If you want to find all CNVs (possibly with different sizes) in this region, use the --test argument for HMM-based CNV calling, as well as the --nomedianadjust argument. The latter argument is very important because by default a median adjustment procedure is used (to make the median LRR of whole-genome markers to be zero), and this procedure obviously should not apply here to candidate regions. If you know there exist a common CNV in this candidate region with known start and end marker and known deletion frequency and duplication frequency, you can also use the --validate argument for validation-based CNV calling to reduce false negative rates (but again the --nomedianadjust argument should be used for the operation).
The 2009Aug27 vesion of PennCNV added a script for validating de novo CNVs and assigning P-values to de novo calls. If you want to know whether a particularly interesting de novo CNV is real or not, or if you want to select a set of most confident de novo CNVs for experimental validation, then this program should definitely be used. Check it out here.

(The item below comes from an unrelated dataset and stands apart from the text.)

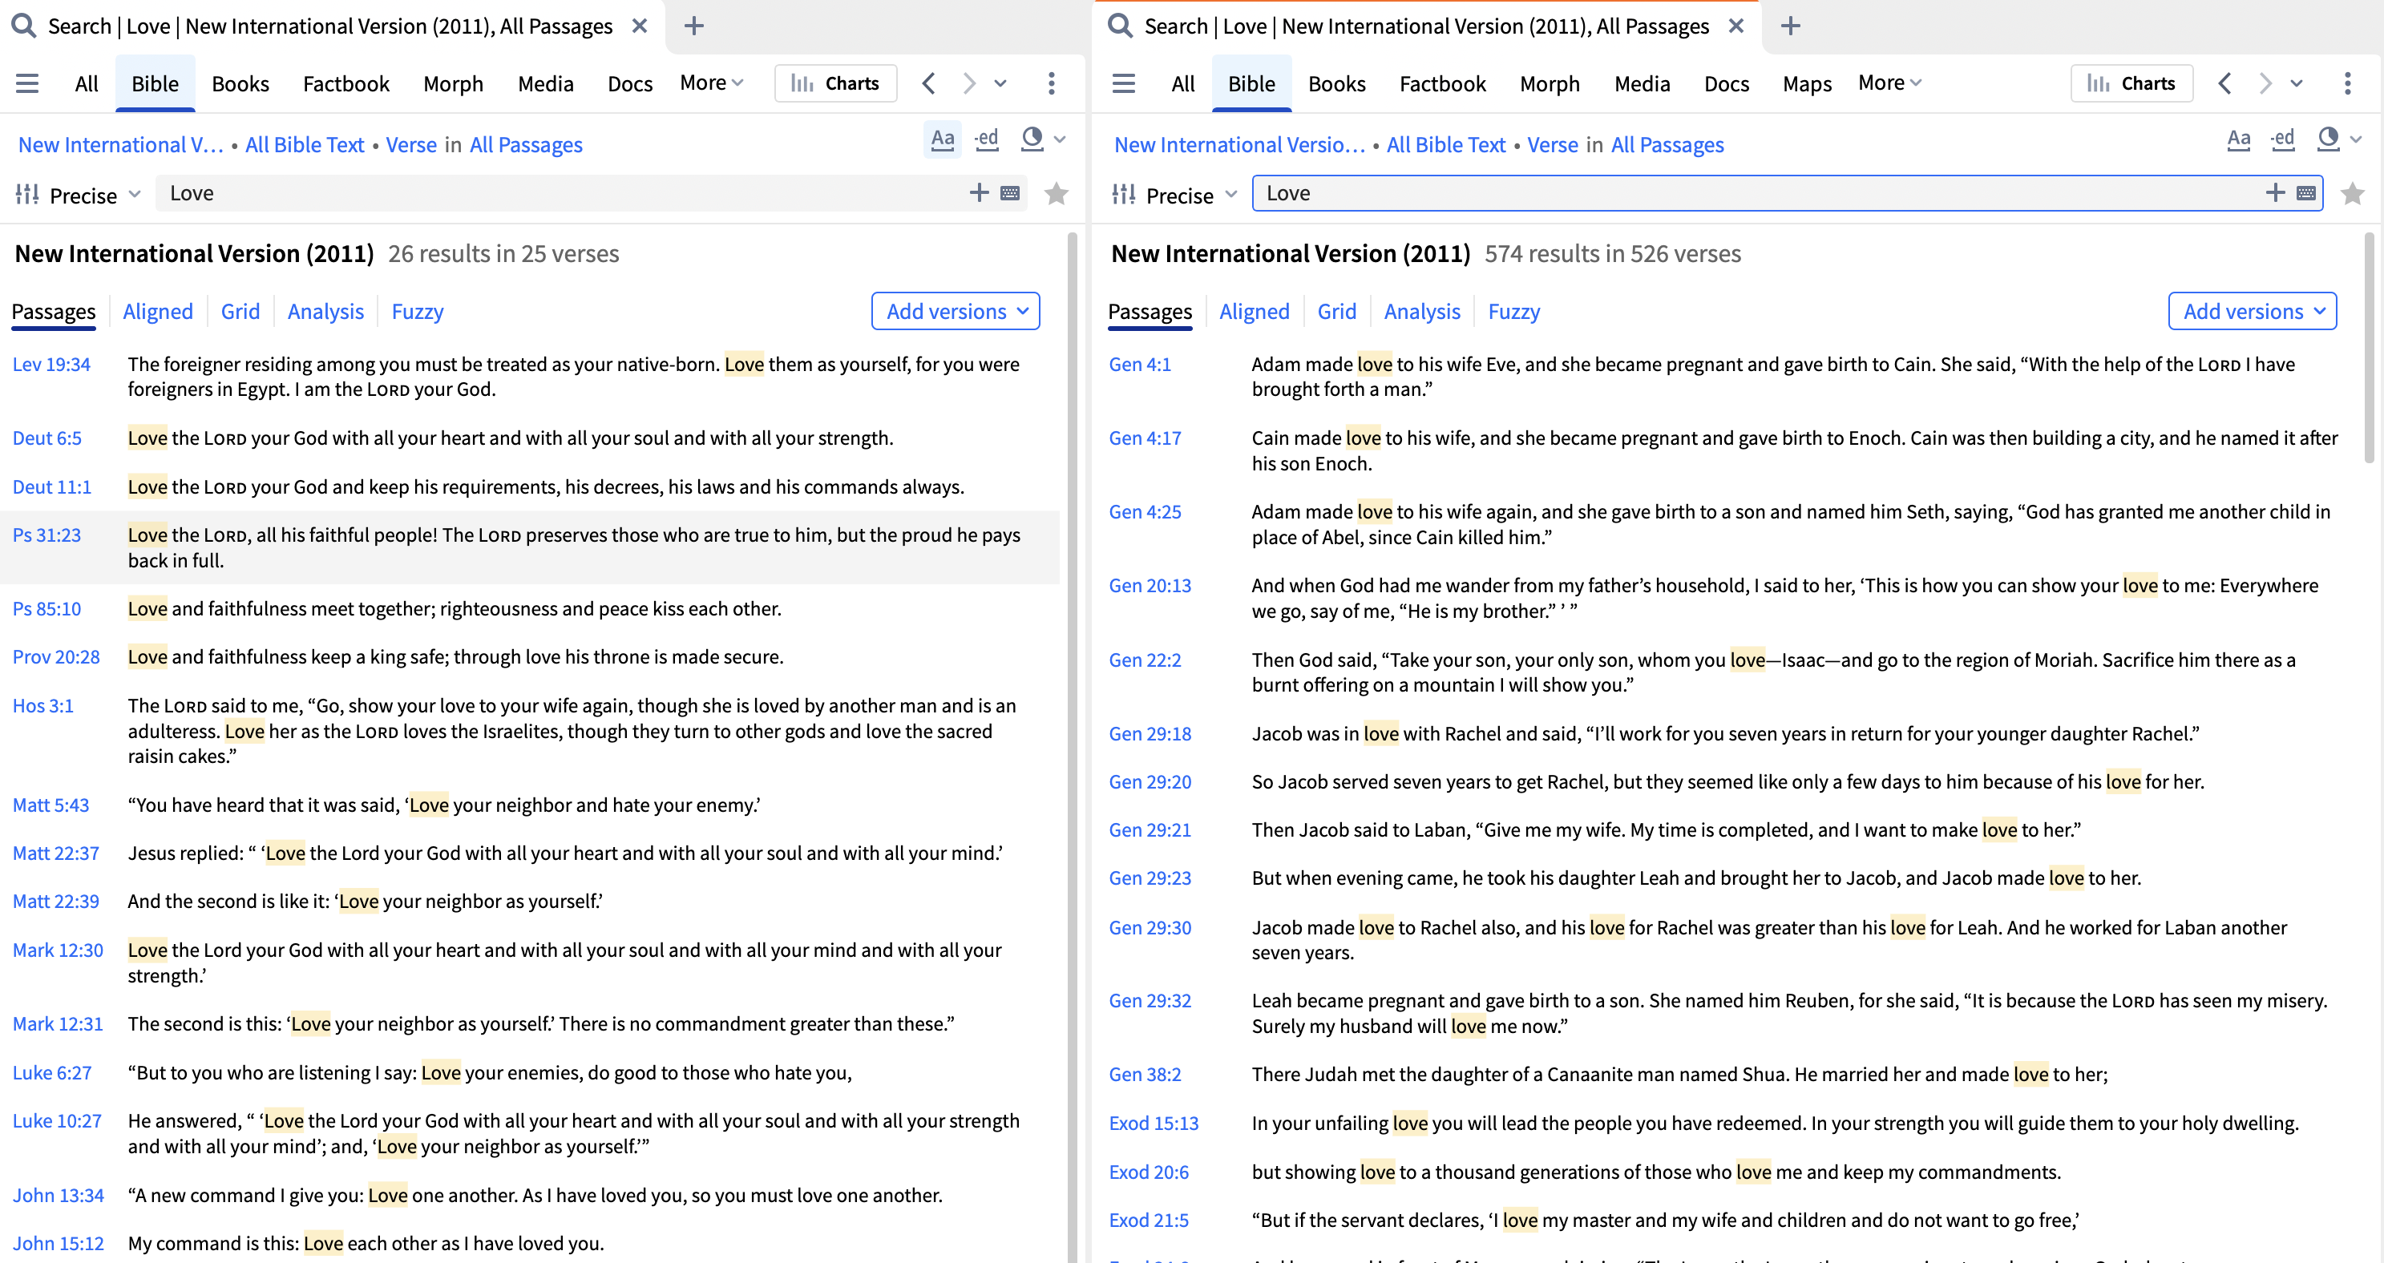Screen dimensions: 2384x1263
Task: Switch to Factbook tab in left panel
Action: (346, 83)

In practive, a user can multiply BAF with CN estimate to get allele-specific CNV calls. Believe it or not, it is as simple as that. People treat it as a big deal simply because most other software do not have the concept of BAF. Please read the web page on infer_snp_allele.pl for a more thorough description on this issue.

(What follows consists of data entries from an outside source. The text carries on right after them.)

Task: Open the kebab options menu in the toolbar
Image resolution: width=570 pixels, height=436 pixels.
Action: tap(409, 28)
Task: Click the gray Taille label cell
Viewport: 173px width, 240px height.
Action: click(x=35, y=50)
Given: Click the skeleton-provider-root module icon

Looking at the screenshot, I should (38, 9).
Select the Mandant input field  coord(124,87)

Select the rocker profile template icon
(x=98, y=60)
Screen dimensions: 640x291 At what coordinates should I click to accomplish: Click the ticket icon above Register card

The word "state" is used internally in HMM algorithm, and its six-state definition is borrowed from the original quantisnp paper. You can simply ignore the "state", and focus on the CN=1 part, which means a deletion with copy number of 1.

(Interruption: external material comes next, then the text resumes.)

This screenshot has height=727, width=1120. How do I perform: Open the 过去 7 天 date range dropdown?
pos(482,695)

First, compile your own PFB file (see format description here). Next, use the "--lastchr 29" argument in the latest version of PennCNV, which means that the last autosomal chromosome is 29 (rather than 22).
The PennCNV package includes pre-built executables for Windows, but only if you install 32-bit Perl (version 5.8.8 or 5.10.1). See the kext/ directory: it has two sub-directories 5.8.8 and 5.10.1, each containing appropriate DLL files for PennCNV. So if you install say 5.12.1, or 5.8.9, PennCNV won't work. You have to install the correct Perl version, or compile the executable yourself.
Some of the free software for CNV calling from SNP arrays include QuantiSNP, cnvPartition, BirdSuite, dChip, CNAT, CNAG, GenoCN and CORKEN. There are two recent free review articles on SNP arrays and CNVs here and here. There are quite a few companies that sell CNV calling software as well, including GoldenHelix, Partek, Nexus Copy Number software.
PennCNV considers normal copy to be 2 copies, and only gives integer estimate of copy number. For tumors, it is best to use an algorithm that specifically handles tumor samples, that gives continuous estimates of copy number and that accounts for aneuploidy levels as well as sample heterogeneity levels. This paper gives an overview of these issues and provides a software that only works in BeadStudio though. Other similar software include GAP, SOMATICs, GenoCN.
Some citations can be found here.
The most widely used CNV database is the Database for Genomic Variants (DGV). Other resources include the UCSC Genome Browser (with Structural Var track turned on), CNVVdb, CHOPPY, DECIPHER database and the new NCBI dbVar database.